Talking numbers in kidnapping cases is not easy. CPLC’s assistant chief, Shabbar Malik, maintains that the organisation’s statistics are not compiled from FIRs alone, but are recorded from various sources. “All the data that CPLC shares is backed with proper evidence. Whether it is based on a call, email or fax, everything is recorded and verifiable.”
CPLC also assists families in getting FIRs lodged. “Often, people are reluctant to go to the police; they come to us because we keep them comfortable. Our priority is the safe release of victims,” says Mr Malik.
Yet, the numbers do not match. If Roshni’s 2015 annual report is to be believed, 2,160 children went missing under mysterious circumstances that year in Karachi. This number, they say, is compiled and verified from reports by the organisation’s volunteers, reports gathered on the NGO’s website and social media pages, newspaper reports and roznamcha diary entries of various police stations.
While a good number of these children may have been runaway cases, enclosed in these figures are cases of kidnappings not recorded in FIR books.
Laws of selection
Nine-year-old Roma was playing outside her house in Machar Colony when she was kidnapped. On July 16, a day after her disappearance, her father frantically went to the police station. The police filed a missing persons report at the time and sent him home.

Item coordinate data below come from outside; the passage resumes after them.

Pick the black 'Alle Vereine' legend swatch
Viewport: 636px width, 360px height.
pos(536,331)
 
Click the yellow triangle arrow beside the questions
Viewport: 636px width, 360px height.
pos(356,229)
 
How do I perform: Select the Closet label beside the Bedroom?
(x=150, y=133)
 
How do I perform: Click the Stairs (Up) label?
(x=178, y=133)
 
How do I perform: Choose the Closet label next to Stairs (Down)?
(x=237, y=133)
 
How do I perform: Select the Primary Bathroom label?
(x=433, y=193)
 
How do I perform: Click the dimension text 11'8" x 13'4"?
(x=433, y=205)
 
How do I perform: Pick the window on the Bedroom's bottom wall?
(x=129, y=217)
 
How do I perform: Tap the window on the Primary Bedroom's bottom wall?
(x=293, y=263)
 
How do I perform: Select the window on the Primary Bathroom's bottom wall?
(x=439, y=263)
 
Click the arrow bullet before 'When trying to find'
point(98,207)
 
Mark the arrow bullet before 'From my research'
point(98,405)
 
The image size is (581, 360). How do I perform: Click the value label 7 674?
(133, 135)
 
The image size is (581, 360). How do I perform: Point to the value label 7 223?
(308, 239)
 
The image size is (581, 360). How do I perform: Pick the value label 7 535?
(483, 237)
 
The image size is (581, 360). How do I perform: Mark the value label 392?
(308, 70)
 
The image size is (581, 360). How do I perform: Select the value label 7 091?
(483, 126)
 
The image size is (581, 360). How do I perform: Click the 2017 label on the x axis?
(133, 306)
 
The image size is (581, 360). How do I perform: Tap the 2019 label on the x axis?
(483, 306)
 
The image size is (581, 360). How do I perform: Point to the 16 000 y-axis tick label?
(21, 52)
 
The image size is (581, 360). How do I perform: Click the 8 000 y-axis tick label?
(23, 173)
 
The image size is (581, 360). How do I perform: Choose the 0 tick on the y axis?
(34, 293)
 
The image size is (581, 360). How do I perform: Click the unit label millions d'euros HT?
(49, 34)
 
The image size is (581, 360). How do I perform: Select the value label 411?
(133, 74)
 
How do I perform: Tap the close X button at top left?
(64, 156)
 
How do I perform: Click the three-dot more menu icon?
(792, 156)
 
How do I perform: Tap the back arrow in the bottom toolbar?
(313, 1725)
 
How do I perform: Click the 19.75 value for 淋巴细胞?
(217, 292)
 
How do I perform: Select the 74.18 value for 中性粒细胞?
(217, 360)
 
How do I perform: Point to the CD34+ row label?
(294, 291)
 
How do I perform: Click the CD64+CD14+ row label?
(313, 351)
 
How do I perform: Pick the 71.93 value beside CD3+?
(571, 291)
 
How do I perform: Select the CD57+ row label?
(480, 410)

Roma’s body was found 15 days later, dumped near Islam Chowk. “The medico-legal officer of Civil Hospital has confirmed the girl was strangled,” Docks Station House Officer Amin Marri had reportedly said following the incident. The medico-legal officer also confirmed that the child had been raped before being killed.
Only after the horrific incident, a FIR was lodged against the culprits. Enraged, Roma’s family took to the streets to protest what they believe was a case of police negligence.
Additional IG Sindh Sohail Jokhio does not see why citizens should have any problems getting an FIR lodged. “The IG has given clear instructions that even if a bike is stolen or someone’s purse is stolen, an FIR must be lodged,” he says.
Mr Jokhio does concede that, “sometimes the police may say that check around your area, keep a lookout at hospitals for 24 hours, and if the child still does not turn up an FIR is lodged”.
He shares that for the convenience of citizens, there is also the option of lodging an FIR online. A dedicated unit looks at these complaints.
“The problem here is not that there is no law,” says human rights lawyer Faisal Siddiqi.
The law is clear. As per Pakistan Penal Code’s section 364-A “Kidnapping or abducting a person under the age of 14,” can be punishable by “death or with imprisonment for life or with rigorous imprisonment for a term which may extend to 14 years and shall not be less than seven years.”
Mr Siddiqi clarifies that a child going missing is not an offence; the police are not legally bound to lodge an FIR. “The police have a legal justification: they can say the parents have been unable to show that an offence has taken place. If parents say that they suspect that their child has been kidnapped, then it is an offence — even if the family cannot say who may have kidnapped the child,” he further explains.
The advocate believes that the problem is also not the implementation of law either, “as liberals believe”. The real problem, “the crux of the matter, is access to the legal system. You can access it through connections or a lawyer, [but] people from lower-income brackets have neither,” he adds.
High stakes
Child abductions continues to be a large problem in Karachi — Mr Ali shares that for the last three to four years, the localities of Gulshan-i-Iqbal, Landhi, Korangi, Bin Qasim and Baldia have been high-risk areas, with a large number of reported missing children.
He does caution however that there is more than one way to read the data. “The city has about 114 police stations, if particular police stations are reporting a higher number of abductions; it may be because now a culture has been cultivated in these stations, where people’s reports are actually recorded.” Even if a tad over optimistic, this does sound like a sliver of hope in a persistently murky scenario.